In India, CLI Business Parks currently have 39 green buildings within their properties. CLI has adopted various measures to reduce its carbon footprint. As part of its digital initiatives, the company has also set up an Internet of Things-driven intelligent building platform that improves energy efficiency in its properties through real-time data analysis and performance monitoring.
“Sustainability is a core tenet of CapitaLand Investment’s business, and we integrate it into every stage of our real estate life cycle, from investment to design, development and operations. Our net zero commitment in India augments CLI’s commitment to achieving net zero emissions by 2050. We will strive for our assets to be net zero-certified and advance the net zero movement in the real estate industry in India,” says Nagabhushanam.
With all these developments in place, the CapitaLand group is betting big on the rapidly-growing Indian RE market. Over the last few years, CLI which pioneered International IT Parks in the country, setting up the first such park way back in 1994, has developed expertise across the full real estate value chain. Reiterating its faith in the India growth story, the company is now planning to further expand its operations in the country by investing Rs10,000 crore, which will double its portfolio in the next 3-4 years.
Apart from traditional investments in business parks, CLI is now also closely looking at other emerging asset classes like data centres as also industrial & logistics. This will not only help scale up its portfolio but also provide the much-needed diversity to effectively face any market vagaries.

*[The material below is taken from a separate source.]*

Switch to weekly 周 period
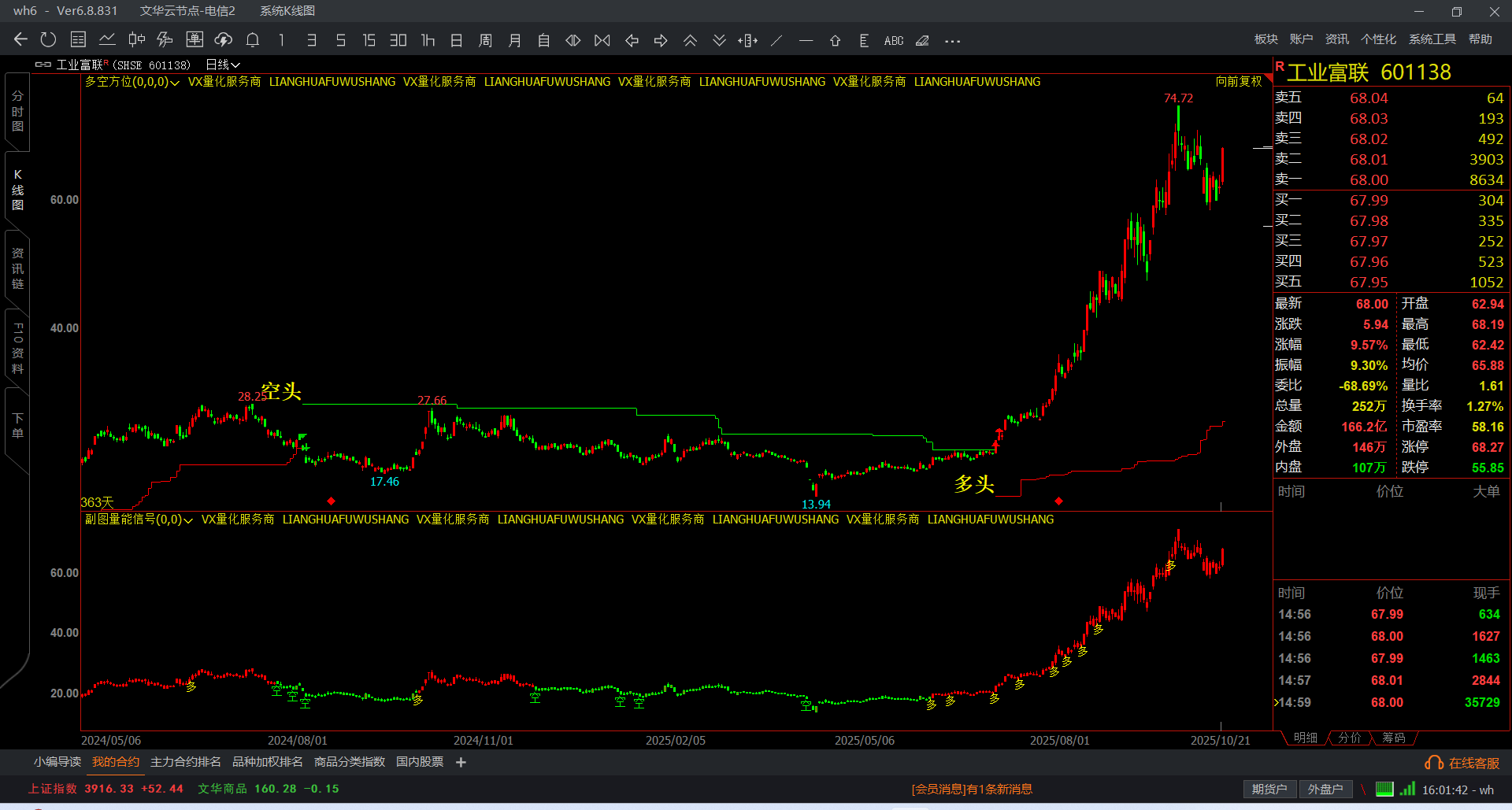The image size is (1512, 810). click(485, 40)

• CLI India, previously known as Ascendas India, is part of Singapore headquartered and listed CapitaLand Investment Ltd, a leading global real estate investment manager with S$132 billion of real estate assets under management and S$88 billion of real estate funds under management
• In July 2019, the real estate giant, CapitaLand Ltd completed its $11 billion acquisition of Ascendas-Singbridge from Temasek Holdings to form one of Asia’s largest diversified real estate groups, CaptaLand Group. This saw Ascendas India becoming CapitaLand Investment India or CLI India.
• CLI India, having over 28 years of experience in India and pioneered IT parks in the country, has built a portfolio of over 20 business and IT parks, industrial, logistics, data centres and lodging properties across key Indian cities.
• CapitaLand Group plans to double its portfolio in the Indian market in the next 3-4 years to 40-50 million sq ft, where 80 per cent would be business parks.
• The company is looking to invest to the tune of Rs10,000 crore across data centers, office spaces and logistics. This will double its combined AUM to around S$8 billion.
• CLI has an India-foused RE trust, CapitaLand India Trust or CLINT (formerly called Ascendas India Trust). Ninety per cent of CLI India’s portfolio is under this listed trust and three private funds.